项目名称: 面向机器翻译的多词表达语义分析及应用研究
项目编号: No.61473294
项目类型: 面上项目
立项/批准年度: 2015
项目学科: 其他
项目作者: 陈钰枫
作者单位: 北京交通大学
项目金额: 83万元
中文摘要: 多词表达是自然语言中一类固定或半固定搭配的语言单元。其语义表示、有效抽取及正确翻译是自然语言处理中的难点。尤其针对汉语多词表达的抽取和汉英多词表达的语义结构差异分析的研究,近年来未有明显进展,已成为信息抽取和机器翻译等领域的瓶颈问题之一。因此,本项目将在以下方面进行深入研究和探索:(1)充分借鉴和利用已有的语言学资源,提出基于词向量表示的多词表达语义理解方法;(2)在此基础上,提出基于语义理解的汉语/汉英双语多词表达抽取模型,在联合推断框架下,使得多词表达抽取与分词、句法分析以及词对齐过程相辅相成;(3)构建基于语义计算的多词表达挖掘框架,从海量网络资源中挖掘新词,并抽取和过滤出可靠的多词表达翻译对;(4)最终面向机器翻译的应用,提出融合多词表达语义知识的机器翻译框架,从两个层次引入多词表达的语义知识来辅助翻译系统性能的提高。本项目开展的研究工作具有重要的理论意义和应用价值。
中文关键词: 自然语言处理;机器翻译;多词表达;语义分析;中文信息处理
英文摘要: Multiword expressions (MWEs) are idiomatic expressions with fixed or semifixed collocation in natural language, of which the semantic interpretation, effective extraction, and precise translation are difficulties in natural language processing. Especially the research about the extraction of Chinese MWE and the diversity between Chinese and English MWEs has been a major concern in information extraction and machine translation areas. Therefore, the proposed project would conduct the following research. First, based on available language resource, we plan to interpret latent semantic information of MWEs by word embeddings. Second, we propose a semantic-based Chinese and English bilingual MWE extraction method, which could give feedback to word segment,parsing and word alignment and improve overall performance. Third, we present a Web data mining framework for MWEs, which could discover new MWEs and select reliable MWE translations from the Web. And finally, we construct a MWEs-based translation system, which integrates the semantic information of MWEs to improve the translation performance. In summary, the research work carried out has important theoretical significance and application value.

• [待处理数据]:

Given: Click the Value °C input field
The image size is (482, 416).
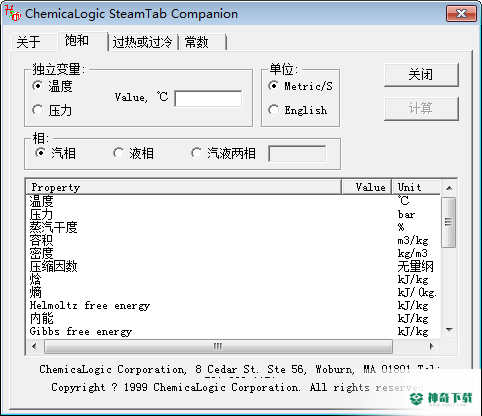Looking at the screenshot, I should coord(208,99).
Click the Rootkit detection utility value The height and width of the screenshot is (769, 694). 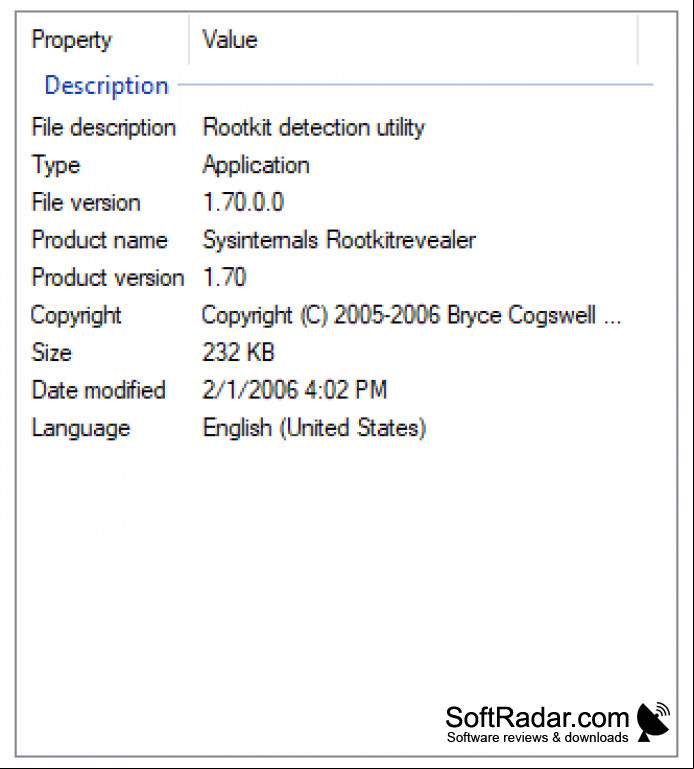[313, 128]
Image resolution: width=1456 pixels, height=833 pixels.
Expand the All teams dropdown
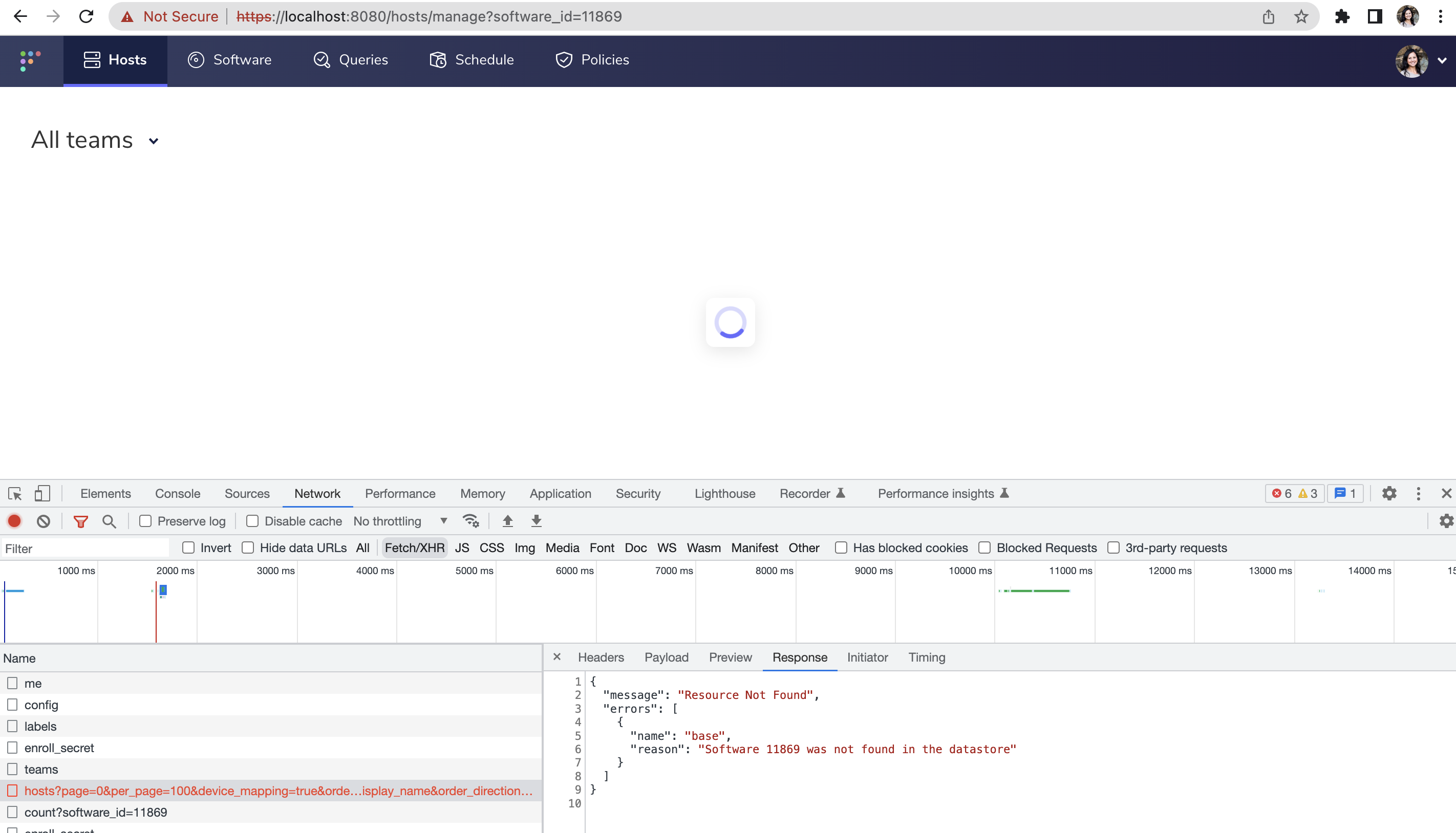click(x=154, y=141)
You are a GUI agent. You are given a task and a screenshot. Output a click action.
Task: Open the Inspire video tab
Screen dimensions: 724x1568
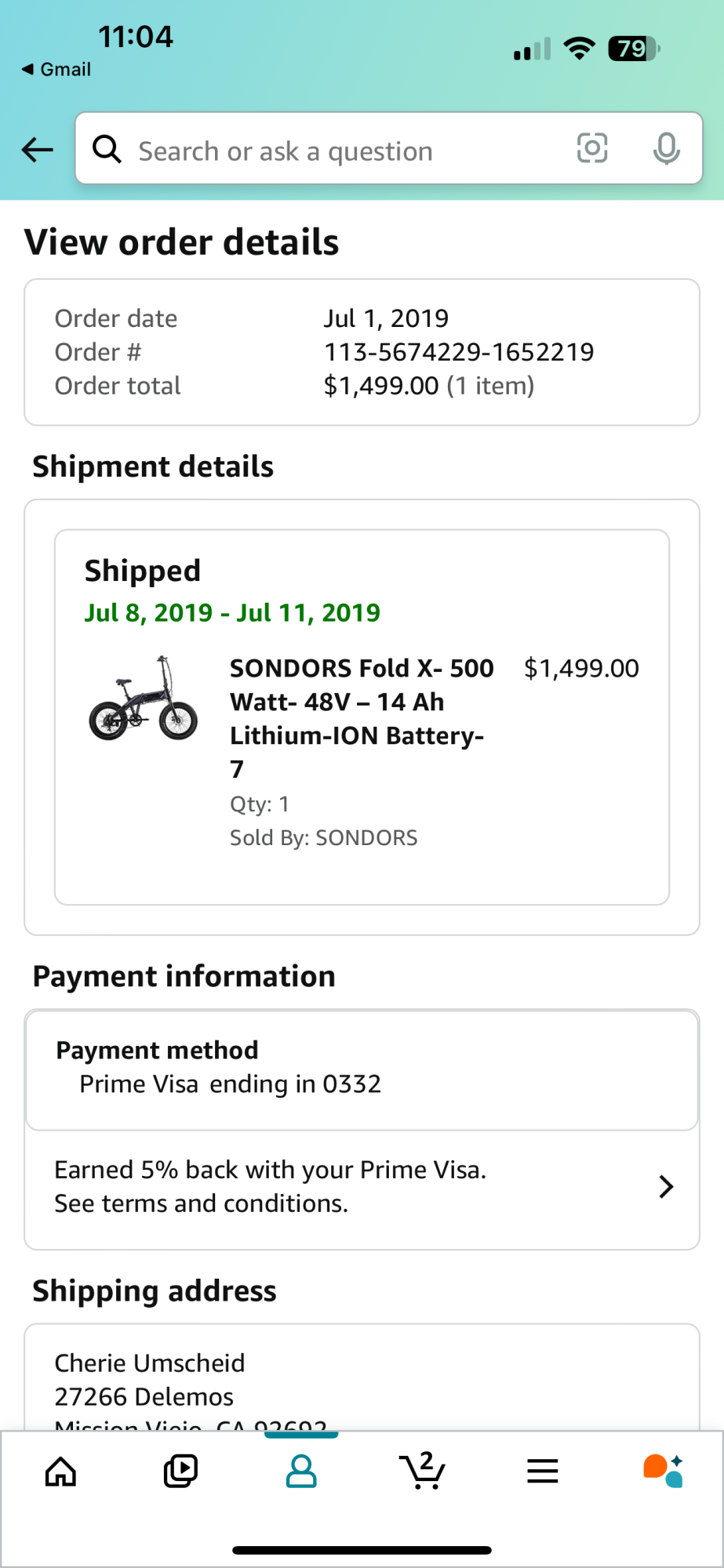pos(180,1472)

• [练习要求]:
1. 列出节选中给出的全部中文关键词。
2. 将待处理数据中从含有“You are a GUI”的那一行起、至数据末尾止的各行(首尾两行均包括在内)逐行重写。提问部分及其中的屏幕尺寸保持不变。答案中的坐标值按2.2倍缩放,并四舍五入为整数(0.5向上进位)。只输出这些行,图片不写入答案。

• [各题答案]:
1. 自然语言处理;机器翻译;多词表达;语义分析;中文信息处理

2.
You are a GUI agent. You are given a task and a screenshot. Output a click action.
Task: Open the Inspire video tab
Screen dimensions: 724x1568
pos(396,3238)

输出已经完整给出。